AIM OF THE EXERCISE – Each entry below has to be written out again exactly.

[Dataset entries]
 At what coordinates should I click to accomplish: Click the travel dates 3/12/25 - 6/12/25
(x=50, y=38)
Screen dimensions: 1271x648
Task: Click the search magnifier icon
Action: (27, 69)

OUTPUT BELOW –
 At what coordinates should I click to accomplish: Click the travel dates 3/12/25 - 6/12/25
(x=50, y=38)
Screen dimensions: 1271x648
Task: Click the search magnifier icon
Action: (27, 69)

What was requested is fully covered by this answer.